WHAT YOU HAVE TO DO:
You are asked to filter the data below and copy every line holding "field".
START DATA SUPPLIED
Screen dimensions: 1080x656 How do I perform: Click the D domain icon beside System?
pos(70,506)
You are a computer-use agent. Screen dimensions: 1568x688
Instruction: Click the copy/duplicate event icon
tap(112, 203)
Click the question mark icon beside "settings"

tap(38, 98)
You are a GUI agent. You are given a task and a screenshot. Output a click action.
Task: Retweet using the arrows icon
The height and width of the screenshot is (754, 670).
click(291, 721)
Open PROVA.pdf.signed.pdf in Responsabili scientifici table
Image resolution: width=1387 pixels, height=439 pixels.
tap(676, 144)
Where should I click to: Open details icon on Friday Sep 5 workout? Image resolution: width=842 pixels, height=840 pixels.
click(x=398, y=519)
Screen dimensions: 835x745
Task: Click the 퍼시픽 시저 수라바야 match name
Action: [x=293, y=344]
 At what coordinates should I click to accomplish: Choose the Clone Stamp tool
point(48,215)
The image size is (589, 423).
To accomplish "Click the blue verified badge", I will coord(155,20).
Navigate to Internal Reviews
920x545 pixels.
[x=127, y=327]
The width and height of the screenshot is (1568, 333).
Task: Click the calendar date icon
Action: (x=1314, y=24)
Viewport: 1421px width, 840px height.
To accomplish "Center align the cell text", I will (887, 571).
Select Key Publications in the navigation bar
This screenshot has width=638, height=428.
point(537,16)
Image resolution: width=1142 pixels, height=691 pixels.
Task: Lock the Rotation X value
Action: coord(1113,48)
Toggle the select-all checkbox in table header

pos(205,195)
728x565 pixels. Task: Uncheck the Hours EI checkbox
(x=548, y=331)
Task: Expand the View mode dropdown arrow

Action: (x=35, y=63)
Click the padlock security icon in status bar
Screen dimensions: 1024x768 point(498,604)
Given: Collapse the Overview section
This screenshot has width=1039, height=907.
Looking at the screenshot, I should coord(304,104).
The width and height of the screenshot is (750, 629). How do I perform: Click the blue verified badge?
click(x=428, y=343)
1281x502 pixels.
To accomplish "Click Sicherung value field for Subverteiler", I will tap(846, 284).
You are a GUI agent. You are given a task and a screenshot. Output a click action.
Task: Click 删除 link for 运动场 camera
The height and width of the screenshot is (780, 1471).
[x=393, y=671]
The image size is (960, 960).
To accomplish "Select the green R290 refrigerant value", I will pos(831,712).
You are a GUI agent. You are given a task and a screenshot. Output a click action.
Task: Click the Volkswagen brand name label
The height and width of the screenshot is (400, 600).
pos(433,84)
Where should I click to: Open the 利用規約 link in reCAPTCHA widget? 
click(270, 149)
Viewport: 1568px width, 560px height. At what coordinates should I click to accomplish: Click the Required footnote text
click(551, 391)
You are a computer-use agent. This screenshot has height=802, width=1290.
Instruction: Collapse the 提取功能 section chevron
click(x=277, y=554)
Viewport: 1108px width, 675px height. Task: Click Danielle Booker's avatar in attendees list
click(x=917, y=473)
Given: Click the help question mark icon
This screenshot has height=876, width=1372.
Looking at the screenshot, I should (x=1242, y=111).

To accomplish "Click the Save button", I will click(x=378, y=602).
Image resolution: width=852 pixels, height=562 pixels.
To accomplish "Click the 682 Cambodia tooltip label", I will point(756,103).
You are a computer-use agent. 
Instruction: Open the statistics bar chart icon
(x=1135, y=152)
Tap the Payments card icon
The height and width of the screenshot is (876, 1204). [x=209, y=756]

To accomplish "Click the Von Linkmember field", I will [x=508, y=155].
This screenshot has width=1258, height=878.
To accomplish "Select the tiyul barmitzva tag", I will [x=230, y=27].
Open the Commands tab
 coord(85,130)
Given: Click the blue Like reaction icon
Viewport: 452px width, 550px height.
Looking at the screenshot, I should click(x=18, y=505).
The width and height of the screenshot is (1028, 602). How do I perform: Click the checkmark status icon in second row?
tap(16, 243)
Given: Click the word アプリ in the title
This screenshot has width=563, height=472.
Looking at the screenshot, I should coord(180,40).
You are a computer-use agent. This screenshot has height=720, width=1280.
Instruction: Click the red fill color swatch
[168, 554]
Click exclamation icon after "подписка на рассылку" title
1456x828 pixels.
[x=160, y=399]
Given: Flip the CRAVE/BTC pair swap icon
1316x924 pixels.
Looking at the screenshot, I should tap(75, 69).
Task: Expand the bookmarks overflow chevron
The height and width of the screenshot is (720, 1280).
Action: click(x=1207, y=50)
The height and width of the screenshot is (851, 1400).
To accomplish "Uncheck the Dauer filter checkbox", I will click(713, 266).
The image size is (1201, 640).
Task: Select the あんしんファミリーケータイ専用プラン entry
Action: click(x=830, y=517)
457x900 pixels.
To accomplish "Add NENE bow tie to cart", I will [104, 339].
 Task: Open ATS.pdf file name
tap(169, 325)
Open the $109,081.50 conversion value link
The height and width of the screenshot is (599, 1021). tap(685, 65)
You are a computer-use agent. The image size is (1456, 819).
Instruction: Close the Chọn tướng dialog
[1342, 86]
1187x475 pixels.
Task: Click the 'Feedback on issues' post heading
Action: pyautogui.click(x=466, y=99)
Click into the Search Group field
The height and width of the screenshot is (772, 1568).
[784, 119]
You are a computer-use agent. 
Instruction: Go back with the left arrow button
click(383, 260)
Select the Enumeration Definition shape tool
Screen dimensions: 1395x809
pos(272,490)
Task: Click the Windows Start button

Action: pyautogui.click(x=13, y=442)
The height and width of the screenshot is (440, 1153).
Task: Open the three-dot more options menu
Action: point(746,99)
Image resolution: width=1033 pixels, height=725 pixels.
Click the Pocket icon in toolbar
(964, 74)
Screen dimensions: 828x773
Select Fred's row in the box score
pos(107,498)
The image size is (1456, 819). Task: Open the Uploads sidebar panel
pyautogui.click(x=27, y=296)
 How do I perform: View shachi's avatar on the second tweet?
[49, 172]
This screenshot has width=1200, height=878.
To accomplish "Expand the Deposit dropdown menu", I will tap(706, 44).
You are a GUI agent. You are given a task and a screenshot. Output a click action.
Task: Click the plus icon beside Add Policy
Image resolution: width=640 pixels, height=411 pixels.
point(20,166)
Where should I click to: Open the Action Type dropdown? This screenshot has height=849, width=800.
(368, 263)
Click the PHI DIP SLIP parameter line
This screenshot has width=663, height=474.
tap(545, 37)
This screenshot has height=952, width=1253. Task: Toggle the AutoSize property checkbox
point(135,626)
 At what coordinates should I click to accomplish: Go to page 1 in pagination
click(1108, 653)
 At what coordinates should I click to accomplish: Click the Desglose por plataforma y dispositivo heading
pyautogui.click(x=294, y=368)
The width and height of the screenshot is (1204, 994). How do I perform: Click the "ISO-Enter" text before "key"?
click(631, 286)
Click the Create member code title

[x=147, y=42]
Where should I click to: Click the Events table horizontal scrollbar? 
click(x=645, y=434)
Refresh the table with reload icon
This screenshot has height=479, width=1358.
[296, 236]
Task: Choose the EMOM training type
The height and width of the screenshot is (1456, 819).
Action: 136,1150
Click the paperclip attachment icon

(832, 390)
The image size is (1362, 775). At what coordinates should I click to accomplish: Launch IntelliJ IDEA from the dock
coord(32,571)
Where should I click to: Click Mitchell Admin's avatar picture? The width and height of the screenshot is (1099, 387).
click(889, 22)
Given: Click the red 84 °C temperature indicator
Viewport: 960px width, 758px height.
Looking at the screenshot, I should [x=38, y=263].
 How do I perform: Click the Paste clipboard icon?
END DATA SUPPLIED
YOUR RESPONSE:
To accomplish "Click Sicherung value field for Subverteiler", I will tap(846, 284).
To accomplish "Click the Von Linkmember field", I will [x=508, y=155].
Click into the Search Group field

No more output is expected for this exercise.